»»

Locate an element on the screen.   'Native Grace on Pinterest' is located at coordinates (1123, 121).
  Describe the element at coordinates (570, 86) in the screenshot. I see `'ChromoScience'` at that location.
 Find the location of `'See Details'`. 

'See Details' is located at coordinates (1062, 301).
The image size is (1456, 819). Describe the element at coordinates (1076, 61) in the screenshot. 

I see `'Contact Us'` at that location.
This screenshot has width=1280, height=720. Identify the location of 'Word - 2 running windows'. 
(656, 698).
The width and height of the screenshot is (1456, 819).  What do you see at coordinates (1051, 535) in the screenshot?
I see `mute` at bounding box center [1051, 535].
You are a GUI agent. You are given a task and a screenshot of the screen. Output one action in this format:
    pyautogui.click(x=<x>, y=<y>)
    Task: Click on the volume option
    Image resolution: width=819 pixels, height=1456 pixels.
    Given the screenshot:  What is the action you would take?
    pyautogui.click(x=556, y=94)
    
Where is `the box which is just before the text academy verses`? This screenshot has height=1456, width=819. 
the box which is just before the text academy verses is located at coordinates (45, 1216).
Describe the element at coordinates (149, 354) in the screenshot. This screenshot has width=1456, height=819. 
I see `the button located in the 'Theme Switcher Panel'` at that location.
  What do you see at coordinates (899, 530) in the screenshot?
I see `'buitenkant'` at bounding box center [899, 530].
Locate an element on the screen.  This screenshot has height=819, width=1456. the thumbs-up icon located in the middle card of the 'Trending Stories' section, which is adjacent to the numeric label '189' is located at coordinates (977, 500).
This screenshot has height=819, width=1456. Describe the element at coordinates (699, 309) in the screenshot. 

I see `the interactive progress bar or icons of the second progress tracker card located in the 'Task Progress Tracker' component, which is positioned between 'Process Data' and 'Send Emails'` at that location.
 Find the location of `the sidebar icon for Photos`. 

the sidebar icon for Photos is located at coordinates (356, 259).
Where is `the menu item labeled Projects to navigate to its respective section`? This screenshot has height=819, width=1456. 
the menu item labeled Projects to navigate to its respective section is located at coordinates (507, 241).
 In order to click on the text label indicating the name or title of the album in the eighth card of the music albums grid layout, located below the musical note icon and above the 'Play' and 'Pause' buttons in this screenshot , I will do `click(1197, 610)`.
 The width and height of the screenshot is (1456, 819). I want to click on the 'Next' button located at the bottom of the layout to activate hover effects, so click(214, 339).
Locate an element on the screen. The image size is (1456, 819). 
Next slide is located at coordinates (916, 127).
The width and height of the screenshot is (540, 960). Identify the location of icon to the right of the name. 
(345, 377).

««

List the items as a numbered list, leaving out blank lines, starting at the line with "The width and height of the screenshot is (540, 960)." and running through the end of the items.

1. The width and height of the screenshot is (540, 960). Identify the location of icon to the right of the name. 
2. (345, 377).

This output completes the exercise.